One evening, before we were parents, my wife and I were invited to an old friend's house for dinner. We hadn't seen her in years, nor met her husband or child, who was at the time about 12 months old. Jennifer must have been pregnant at the time, but it was still new enough that we hadn't yet turned our attentions to our future as parents in any meaningful way.
There was a bowl full of decorative wooden balls on the coffee table. At one point the baby purposefully dumped the balls onto the floor. To our shock, her parents didn't attempt to correct her obvious misbehavior, but rather seemed to find it cute, especially as she began to put the balls back into the bowl again, one by one. When the bowl was full, she then dumped it again. She repeated the process of dumping then refilling that bowl over and over and over for what seemed like a half hour. On the way home that evening, my wife and I agreed that the poor child was cute, but clearly no Einstein.

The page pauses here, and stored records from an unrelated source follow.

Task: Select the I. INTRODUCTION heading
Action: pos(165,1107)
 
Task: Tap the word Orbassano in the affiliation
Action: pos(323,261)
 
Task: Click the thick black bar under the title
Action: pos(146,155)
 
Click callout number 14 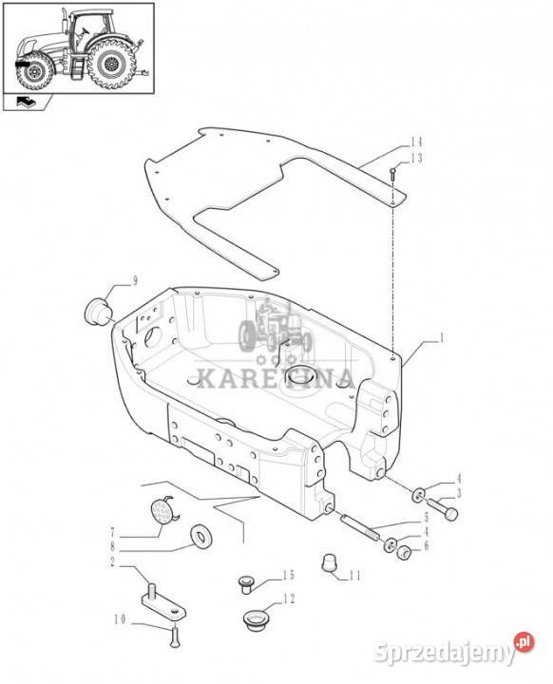tap(416, 142)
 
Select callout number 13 tap(416, 158)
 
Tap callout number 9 tap(135, 281)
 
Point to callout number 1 tap(442, 338)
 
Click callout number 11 tap(354, 576)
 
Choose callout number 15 tap(289, 575)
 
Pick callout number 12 tap(289, 598)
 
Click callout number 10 tap(120, 619)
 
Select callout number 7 tap(112, 533)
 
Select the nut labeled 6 tap(403, 553)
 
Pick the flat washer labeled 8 tap(201, 536)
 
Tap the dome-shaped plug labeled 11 tap(331, 561)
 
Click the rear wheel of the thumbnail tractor tap(109, 64)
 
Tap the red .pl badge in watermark tap(524, 641)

Of course, today I would have been impressed by the capacity for a child that young to focus on a single self-selected task for such a long time, noting her fine motor skills and emerging mathematical mind. And while this girl has grown into a brilliant and accomplished young woman, it's quite clear that I have also grown quite a bit in my own right.
As Mister Rogers reminds us, "Parents don't come full bloom at the birth of their first baby. In fact, parenting is about growing. It's about our own growing as much as our children's growing, and that kind of growing happens little by little." From my perch as the teacher in a cooperative preschool where the parents of the children attend school right alongside them, I am regularly as inspired by the little by little growth of the parents as I am that of their kids. Every year I meet dozens of first time parents, intelligent, successful adults, yet anxious in their inexperience, recently embarked upon a strange and fraught journey. They may not know it yet, but they will learn at least as much as their child over the next couple decades, a process of growth that will teach them to be better, more complete humans. I'm proud that I get to be a part of that and just as I often try to envision the sort of big kid these toddlers will grow into, I do the same with their parents, imagining them as they will be two or three years from now.
Perhaps the most important thing I hope for every new parent is that they learn not to rush either their child or themselves. In hindsight, it will appear to have happened too fast, but in the here and now, growth happens little by little, balls being dumped from a bowl over and over and over. You don't really have to know what you're doing any more than your child does, but, like them, you must only pay attention, keep them safe enough, and love them. That's the soil, sun, and water of human growth.
Mister Rogers again: "It's tempting to think "a little" isn't significant and that only "a lot" matters. But most things that are important in life start very small and change very slowly and they don't come with fanfare and bright lights." One day, they will be brilliant, accomplished young adults, but today they are dumping balls, not even knowing why, yet growing little by little nevertheless. And so are you.